The most recent Pew study on gay marriage and homosexuality further confirms what I have been saying for some time now: overwhelmingly, the only opposition to gay marriage is based on religious reasons. I am bringing this up because of my firm opinion that as a secular society (and yes, we are a secular society founded on religious freedom, no matter what the revisionists tell you), we should base not base our laws on religious beliefs or sectarian doctrinal concerns. As a strong supporter of the separation of church and state (as established by both the Free Exercise and Establishment clauses in the Constitution), I believe that we should not be legislating doctrine. Here’s how Pew words the relationship between opposition to homosexuality and religion:
The religious basis for opposition to homosexuality is seen clearly in the reasons people give for saying it should be discouraged by society. By far the most frequently cited factors –mentioned by roughly half (52%) of those who say homosexuality should be discouraged – are moral objections to homosexuality, that it conflicts with religious beliefs, or that it goes against the Bible. No more than about one-in-ten cite any other reasons as to why homosexuality should be discouraged by society.
With the seemingly unprecedented major shift in public opinion on the topic, it is time that we take an informed and detailed look at the evidence. The majority of those who oppose homosexuality and gay marriage cite religious reasons and most of the other reasons cited, even by the small minorities that cite them can likely also be traced back to religious teachings. That our country’s law on this matter is only supported by religious opposition should be more than enough to tell us that these laws are no longer viable, if we truly wish to be a land of authentic religious freedom.
I just continue to be struck by such a strong relationship between one’s religious beliefs and their support or opposition to gay marriage.
Similarly, those who say religion is very important in their lives are only half as likely to support gay marriage as those who place less importance on religion (36% favor vs. 72% favor).
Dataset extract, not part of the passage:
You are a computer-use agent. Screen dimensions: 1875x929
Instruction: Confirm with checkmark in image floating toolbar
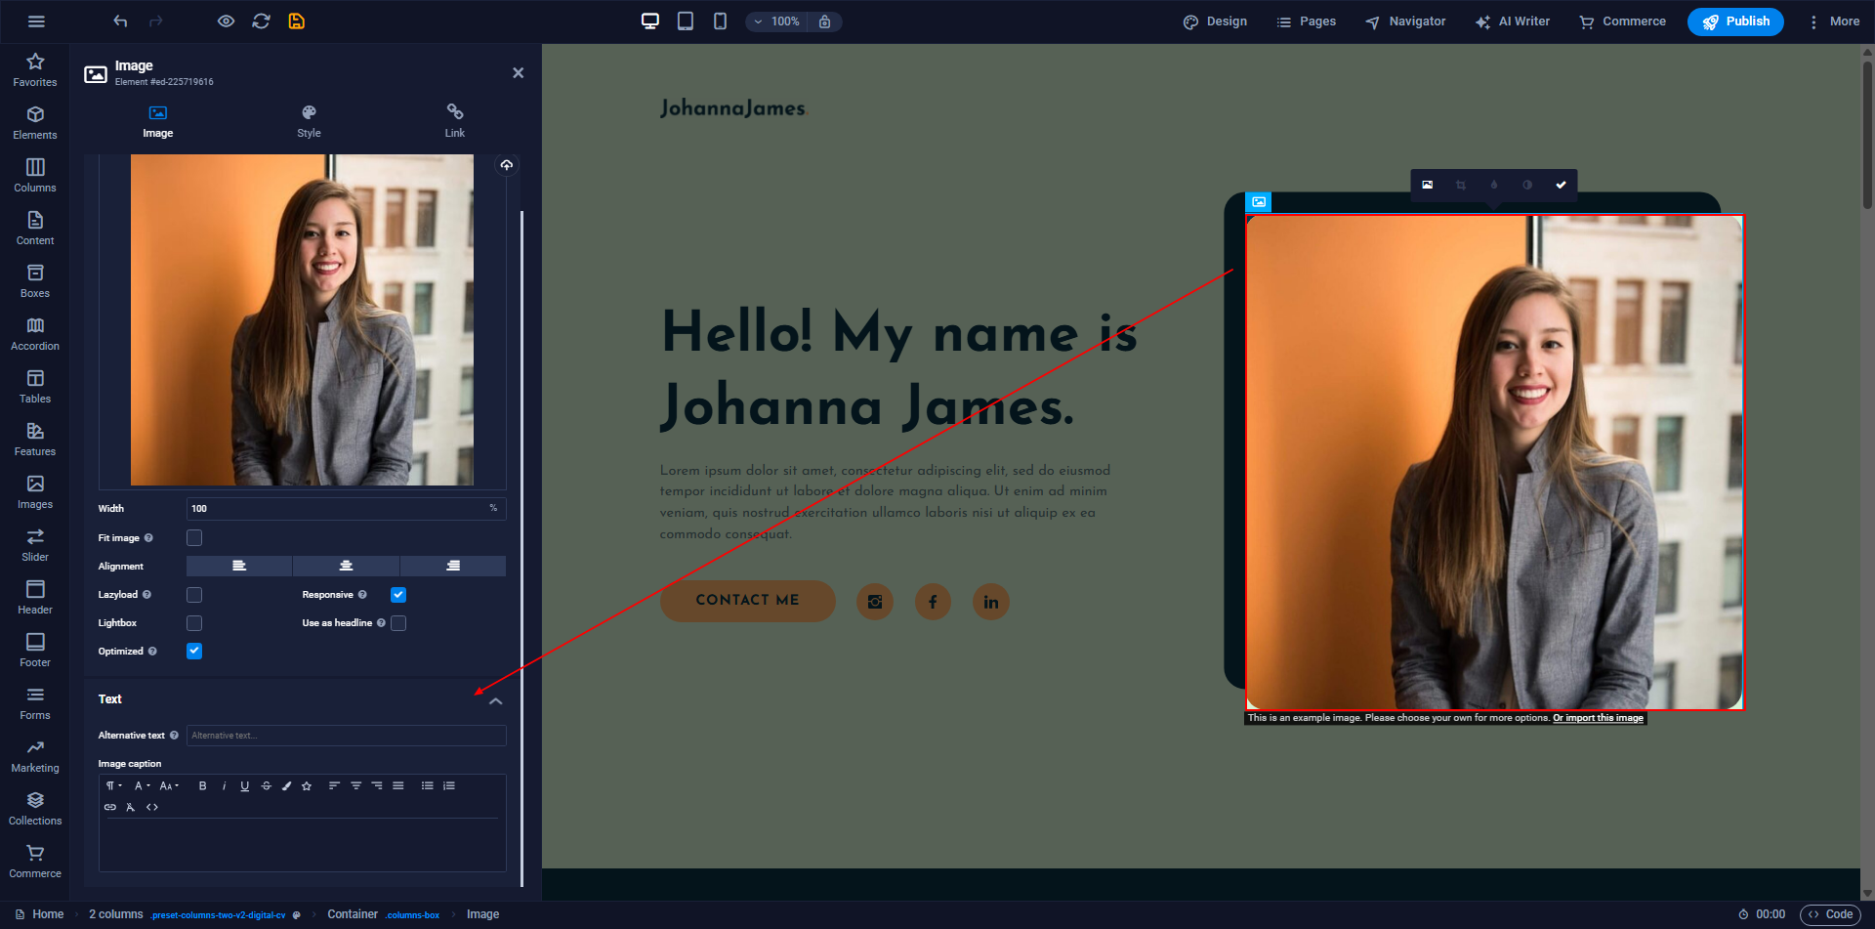pos(1561,185)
There are loads of us for whom religion is very important who also support gay marriage and we have made great strides in not allowing white Evangelical Protestants speak for all of ‘religion’ or all of ‘Christianity’ in this country, but this study makes clear that we still have work to do. For even the language of the study shows the degree to which religious opponents to equality have been winning the conversation: the question was asked, for instance, whether it is a ‘sin’ to engage in homosexual behavior. The fact that those who attend services weekly or more are more than twice as likely to say ‘yes’ to this (67% to 24%) says a lot about the teachings in our religious institutions and our understanding of ‘sin’ from a theological, sociological, and anthropological view.
For me and for many of you that I know, the story is the opposite of the one that this study seems to tell; that is, it is precisely because of our religious convictions that we support equality and gay marriage. So keep supporting organizations like the Baptist Joint Committee for Religious Liberty and Americans United and soon we can make equality a reality for all, while in the process helping to change the conversation about the “religion’s” view on gay marriage.